Nein, das glaube ich nicht, und zwar aus zwei Gründen: Erstens wird sich das Virus, wie ich bereits sagte, nicht ewig verändern. Corona ist nicht wie die Grippe, gegen die wir eine Immunität entwickeln, die dann ins Tierreich zurückkehrt, sich dort völlig neu erfindet und uns erneut angreift. Sars-CoV-2 ist in dieser Hinsicht viel «dümmer», es entwickelt sich einfach durch Mutation mit wahrscheinlich einer begrenzten Anzahl von Möglichkeiten. Dies wird in gewisser Weise durch die Omikron-Variante belegt, von der die meisten Mutationen bereits in anderen Varianten gesehen wurden, nur eben nicht alle zusammen.

Und der zweite Grund?
Es ist es ein normaler Vorgang, dass drei Dosen eines Impfstoffs benötigt werden. Es gibt zuerst die Erstimpfung, dann den Booster und schliesslich die Konsolidierung.
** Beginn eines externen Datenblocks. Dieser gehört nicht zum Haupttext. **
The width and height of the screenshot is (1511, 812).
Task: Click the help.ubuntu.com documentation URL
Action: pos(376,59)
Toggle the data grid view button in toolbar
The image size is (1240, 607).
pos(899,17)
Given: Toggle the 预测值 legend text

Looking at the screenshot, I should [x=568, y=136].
Daher sind selbst bei den üblichen Kinderimpfungen oft drei Pikse erforderlich.

Sie haben ja nur gute Neuigkeiten! Nach der dritten Impfung ist Schluss?
Das weiss ich nicht. Vielleicht wird es noch eine vierte Impfung brauchen, eine Art Cocktail gegen verschiedene Coronaviren. Aber, was ich weiss: Das Prinzip funktioniert, als ob unser Immunsystem ein Haus mit Löchern im Dach und Corona der Regen wäre. Die Löcher können wir stopfen. Irgendwann haben wir alle zugemacht und dann werden wir im Haus nicht mehr nass, egal wie stark es regnet. Den Menschen möchte ich darum sagen: Lasst euch impfen. Und bleibt optimistisch. Corona wird seine Möglichkeit, unser Immunsystem zu umgehen, eher früher als später erschöpft haben.
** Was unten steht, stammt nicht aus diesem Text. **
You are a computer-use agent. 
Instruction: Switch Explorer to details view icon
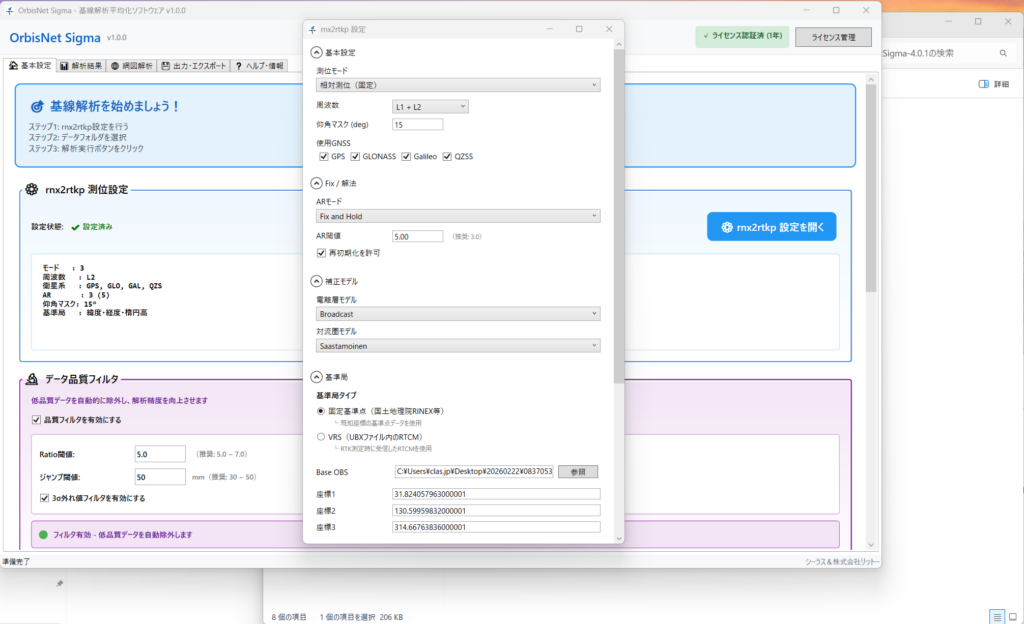click(996, 616)
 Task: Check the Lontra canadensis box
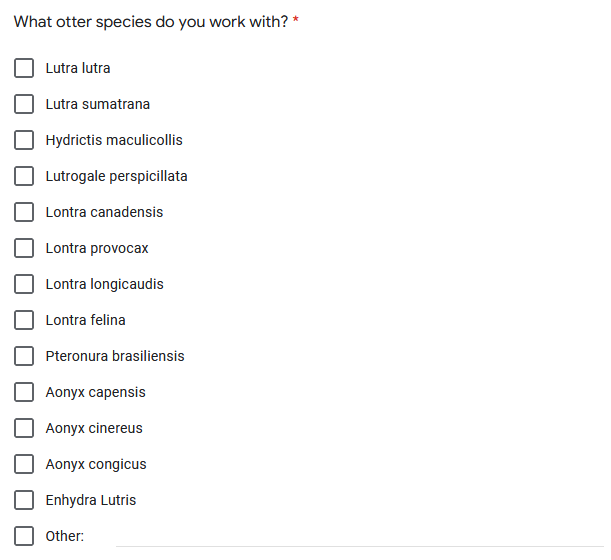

Und was wollen Sie dem Bundesrat sagen, der heute über die neuen Massnahmen entscheidet?
Die Zeit ist nicht mehr reif für theoretische Diskussionen und endlose Vernehmlassungen, sondern für klare und starke Entscheide, die für die Bevölkerung leicht nachvollziehbar sind, auch wenn sie noch so lästig erscheinen. Ich wünsche mir darum, dass der Bundesrat landesweit strenge Massnahmen beschliesst und den Kantonen gegebenenfalls die nötige logistische Unterstützung zukommen lässt, um deren Umsetzung zu beschleunigen. Angefangen bei der Beschleunigung der Impfkampagnen. Und ich hoffe sehr, dass politische Parteien oder Unternehmensinteressen aufhören, sich unter dem Vorwand der «individuellen Freiheit» in das Manöver einzumischen. Für mich ist eines der ersten Rechte, die eine Demokratie garantieren sollte, die Möglichkeit einer guten Gesundheit für alle. Und genau das wird durch Abweichungen gefährdet, sei es durch das Fehlen einer klaren Strategie, durch strukturelle Mängel, die ihre Umsetzung verhindern, oder, schlimmer noch, durch die Ausnutzung von Schwächen des politischen Systems durch private Interessengruppen.